Brief 1
Rewrite the records from their start down to the line containing "League (408, 1943)", requests included. Offset every coordinate in the answers by adding 101 to each number.

Bruce Shillingsworth reveals problem with Indigenous Voice to Parliament rallies

A radical Aboriginal campaigner who gatecrashed a rally backing the Voice to Parliament has pointed out a glaring problem with such marches. 

Bruce Shillingsworth, who opposes the Voice, said there were ‘just a few First Nations brothers and sisters’ among the 15,000 crowd at the Sydney rally on Sunday.

Some 200,000 people across Australia joined in on the marches held across the country with demonstrations unfolding in cities such as Melbourne and Canberra.

Shillingsworth, who is out on bail awaiting sentencing after being convicted of a serious crime, told news.com.au Indigenous people at the march ‘stuck out like a sore thumb’.

He said the rallies were full of ‘nice non-Indigenous people thinking they have the right to speak for First Nations people’. 

He previously described the campaign to enshrine an Indigenous Voice in Australia’s constitution – which is being voted on on October 14 – as ‘nothing but tokenism’. 

A radical Aboriginal campaigner who attended a rally backing an Indigenous Voice to Parliament on Sunday (pictured) has pointed out a glaring problem with such marches - there were few Indigenous people at them

A radical Aboriginal campaigner who attended a rally backing an Indigenous Voice to Parliament on Sunday (pictured) has pointed out a glaring problem with such marches – there were few Indigenous people at them

Shillingsworth recorded a video of the rally and spoke to the camera as residents marched behind him at Redfern on the weekend.

‘As you can see this is the Yes campaign,’ he said.

‘What we’re currently seeing is all these nice non-Indigenous people thinking they have the right to say for First Nations people.

‘Now vice versa we know that First Nations people would never ever think about having a say over non Indigenous people.’

On September 4, Shillingsworth was found guilty of aiding and abetting arson by coordinating protesters, directing someone to conceal cameras and linking with other protesters to stop police from extinguishing a fire at Old Parliament House. 

The blaze, on December 30, 2021, caused $5.3 in damage after being deliberately lit. 

The prosecution alleged the day before the incident Shillingsworth, 32, encouraged people to ‘make a stand’ and ‘come here and let’s knock this door down’. 

Social media footage shown in court showed him on the portico of the building delivering an emotive speech to fellow protesters.

‘We can break down any door. Doors of injustice. Doors of genocide. Doors that they take our children and hide ’em behind,’ he could be heard saying.

In another video from December 29, 2021, Shillingworth made reference to the ‘eviction papers’ the group posted on the doors of Old Parliament House.

‘We served that notice. An immediate notice of eviction… We tell them they must move out immediately,’ he said in the video, played to the court.

In CCTV and body camera footage from December 30, Shillingsworth was identified as part of the crowd blocking police attempts to reach the fire.

Shillingsworth, who had pleaded not guilty, argued the events of the day were simply a cultural ceremony.

Brief 2
Pick up the article on Bruce Shillingsworth and the Voice to Parliament rallies after its last sentence and continue it.

[Entries for locating words and elements]
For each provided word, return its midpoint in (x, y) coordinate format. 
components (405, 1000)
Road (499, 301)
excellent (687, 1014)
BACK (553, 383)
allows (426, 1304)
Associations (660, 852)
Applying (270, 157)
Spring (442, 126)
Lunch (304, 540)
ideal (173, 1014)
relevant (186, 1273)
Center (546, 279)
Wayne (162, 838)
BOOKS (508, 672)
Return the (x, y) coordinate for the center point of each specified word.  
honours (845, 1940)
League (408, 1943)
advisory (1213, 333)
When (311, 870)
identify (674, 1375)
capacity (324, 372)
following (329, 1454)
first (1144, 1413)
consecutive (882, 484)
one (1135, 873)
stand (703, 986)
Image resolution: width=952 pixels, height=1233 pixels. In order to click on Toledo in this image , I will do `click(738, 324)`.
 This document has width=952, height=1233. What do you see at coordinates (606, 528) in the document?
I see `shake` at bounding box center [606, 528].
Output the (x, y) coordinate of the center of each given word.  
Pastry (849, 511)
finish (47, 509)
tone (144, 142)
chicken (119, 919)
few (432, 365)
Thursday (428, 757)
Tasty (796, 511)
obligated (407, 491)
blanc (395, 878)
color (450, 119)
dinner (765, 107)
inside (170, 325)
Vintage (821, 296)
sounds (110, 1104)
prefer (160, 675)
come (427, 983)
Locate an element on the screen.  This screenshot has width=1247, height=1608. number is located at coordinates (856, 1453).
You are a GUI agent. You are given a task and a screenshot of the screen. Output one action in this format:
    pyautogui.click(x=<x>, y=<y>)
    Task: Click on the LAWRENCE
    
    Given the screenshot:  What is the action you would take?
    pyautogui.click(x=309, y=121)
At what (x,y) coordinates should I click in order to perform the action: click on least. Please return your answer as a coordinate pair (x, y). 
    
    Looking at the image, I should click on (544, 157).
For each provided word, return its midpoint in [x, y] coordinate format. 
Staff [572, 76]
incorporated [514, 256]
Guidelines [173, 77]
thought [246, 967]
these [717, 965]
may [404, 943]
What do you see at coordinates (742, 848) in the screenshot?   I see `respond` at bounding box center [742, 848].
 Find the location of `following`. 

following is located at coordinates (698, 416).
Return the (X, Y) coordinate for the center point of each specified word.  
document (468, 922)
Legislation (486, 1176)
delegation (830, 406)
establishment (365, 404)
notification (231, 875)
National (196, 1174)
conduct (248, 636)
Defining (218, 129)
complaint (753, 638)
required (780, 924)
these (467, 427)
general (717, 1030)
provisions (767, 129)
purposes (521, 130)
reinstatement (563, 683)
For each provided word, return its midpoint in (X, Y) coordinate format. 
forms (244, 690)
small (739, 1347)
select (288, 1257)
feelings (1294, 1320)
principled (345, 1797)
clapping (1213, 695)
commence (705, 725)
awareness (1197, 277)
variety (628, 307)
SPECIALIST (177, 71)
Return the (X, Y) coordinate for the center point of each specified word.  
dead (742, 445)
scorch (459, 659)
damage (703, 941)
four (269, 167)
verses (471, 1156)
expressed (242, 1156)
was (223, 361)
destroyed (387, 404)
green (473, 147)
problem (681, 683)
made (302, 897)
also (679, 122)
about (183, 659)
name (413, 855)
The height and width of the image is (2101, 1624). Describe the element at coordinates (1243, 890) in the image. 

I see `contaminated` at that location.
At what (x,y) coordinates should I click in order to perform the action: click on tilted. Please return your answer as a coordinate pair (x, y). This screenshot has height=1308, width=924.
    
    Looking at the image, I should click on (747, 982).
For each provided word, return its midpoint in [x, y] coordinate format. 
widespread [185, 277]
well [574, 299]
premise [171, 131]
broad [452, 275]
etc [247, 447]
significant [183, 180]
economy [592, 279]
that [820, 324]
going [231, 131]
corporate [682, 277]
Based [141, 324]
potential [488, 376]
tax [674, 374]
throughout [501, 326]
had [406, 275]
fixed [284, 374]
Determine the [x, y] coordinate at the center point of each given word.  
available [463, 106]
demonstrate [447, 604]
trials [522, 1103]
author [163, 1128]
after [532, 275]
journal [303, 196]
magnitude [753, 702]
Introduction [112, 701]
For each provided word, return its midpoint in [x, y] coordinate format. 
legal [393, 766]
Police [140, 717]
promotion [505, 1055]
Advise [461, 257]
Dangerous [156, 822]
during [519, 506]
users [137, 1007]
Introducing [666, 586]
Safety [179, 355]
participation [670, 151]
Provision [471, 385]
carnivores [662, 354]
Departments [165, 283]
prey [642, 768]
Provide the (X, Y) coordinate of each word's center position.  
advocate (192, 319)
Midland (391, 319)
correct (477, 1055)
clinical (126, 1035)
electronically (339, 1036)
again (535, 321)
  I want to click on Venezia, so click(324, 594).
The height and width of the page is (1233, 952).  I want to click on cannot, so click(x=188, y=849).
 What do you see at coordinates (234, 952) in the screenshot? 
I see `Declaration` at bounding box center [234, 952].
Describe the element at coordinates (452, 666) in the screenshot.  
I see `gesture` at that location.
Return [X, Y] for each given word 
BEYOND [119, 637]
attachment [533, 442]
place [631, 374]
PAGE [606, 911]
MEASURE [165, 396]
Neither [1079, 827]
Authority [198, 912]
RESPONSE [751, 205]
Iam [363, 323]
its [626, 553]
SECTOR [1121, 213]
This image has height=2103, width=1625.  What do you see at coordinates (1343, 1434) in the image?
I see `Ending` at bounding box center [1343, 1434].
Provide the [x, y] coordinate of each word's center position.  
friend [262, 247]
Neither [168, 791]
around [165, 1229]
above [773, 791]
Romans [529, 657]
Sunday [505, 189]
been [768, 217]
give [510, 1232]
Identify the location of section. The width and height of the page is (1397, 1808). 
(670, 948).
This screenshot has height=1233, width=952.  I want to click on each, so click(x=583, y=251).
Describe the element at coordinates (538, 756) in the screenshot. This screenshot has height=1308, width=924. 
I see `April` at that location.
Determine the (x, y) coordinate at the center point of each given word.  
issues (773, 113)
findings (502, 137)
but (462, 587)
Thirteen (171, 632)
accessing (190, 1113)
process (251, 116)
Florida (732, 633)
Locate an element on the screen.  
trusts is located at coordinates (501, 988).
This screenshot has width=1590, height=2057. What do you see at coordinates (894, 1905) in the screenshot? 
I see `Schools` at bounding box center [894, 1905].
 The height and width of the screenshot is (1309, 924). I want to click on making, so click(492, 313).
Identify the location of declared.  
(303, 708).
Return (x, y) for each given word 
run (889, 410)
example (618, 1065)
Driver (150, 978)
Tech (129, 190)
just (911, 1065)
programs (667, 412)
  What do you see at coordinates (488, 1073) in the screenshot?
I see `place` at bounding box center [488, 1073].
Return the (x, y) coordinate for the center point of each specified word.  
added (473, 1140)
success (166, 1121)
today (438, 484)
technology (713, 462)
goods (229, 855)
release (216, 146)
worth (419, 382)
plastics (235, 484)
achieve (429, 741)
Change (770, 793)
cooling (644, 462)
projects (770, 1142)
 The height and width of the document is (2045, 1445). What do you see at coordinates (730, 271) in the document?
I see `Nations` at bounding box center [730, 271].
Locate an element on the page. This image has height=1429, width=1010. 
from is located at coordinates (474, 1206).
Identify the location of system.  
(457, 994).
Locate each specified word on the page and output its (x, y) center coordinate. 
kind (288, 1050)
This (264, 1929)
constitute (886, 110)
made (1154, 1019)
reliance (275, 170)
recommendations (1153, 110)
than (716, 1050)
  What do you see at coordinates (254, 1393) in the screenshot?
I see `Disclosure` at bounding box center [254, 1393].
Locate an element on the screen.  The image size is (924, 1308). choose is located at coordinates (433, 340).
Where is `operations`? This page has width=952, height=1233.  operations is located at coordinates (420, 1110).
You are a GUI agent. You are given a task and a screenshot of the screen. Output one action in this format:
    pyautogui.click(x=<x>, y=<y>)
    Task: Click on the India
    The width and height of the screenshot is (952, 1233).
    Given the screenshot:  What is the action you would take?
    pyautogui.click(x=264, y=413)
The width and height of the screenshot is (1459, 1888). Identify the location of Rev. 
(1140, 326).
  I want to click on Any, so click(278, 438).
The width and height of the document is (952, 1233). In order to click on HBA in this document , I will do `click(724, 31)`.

Response 1
For each provided word, return its midpoint in (x, y) coordinate format. 
components (506, 1101)
Road (600, 402)
excellent (788, 1115)
BACK (654, 484)
allows (527, 1405)
Associations (761, 953)
Applying (371, 258)
Spring (543, 227)
Lunch (405, 641)
ideal (274, 1115)
relevant (287, 1374)
Center (647, 380)
Wayne (263, 939)
BOOKS (609, 773)
Return the (x, y) coordinate for the center point of each specified word.  
honours (946, 2041)
League (509, 2044)

Response 2
On September 4, Bruce Shillingsworth (pictured) was found guilty of aiding and abetting arson by coordinating protesters, directing someone to conceal cameras and linking with other protesters to stop police from extinguishing a fire at Old Parliament House

On September 4, Bruce Shillingsworth (pictured) was found guilty of aiding and abetting arson by coordinating protesters, directing someone to conceal cameras and linking with other protesters to stop police from extinguishing a fire at Old Parliament House

‘What we wanted to do was go in there and smoke that place out,’ he said.

‘(A) smoking ceremony is a cleansing process. It’s to cleanse out the bad spirits. Trust me there are a lot of bad spirits in that place. That’s where they made those decisions to kill my people.’

The convicted criminal, who is also known for wearing a fake police uniform that is very similar to the actual NSW police uniform, will return to court on October 26 to be sentenced. 

He claims his made-up police force, which he calls ‘Tribal Lore Enforcement’, will ‘take control through power, jurisdiction and authority of tribal lands’.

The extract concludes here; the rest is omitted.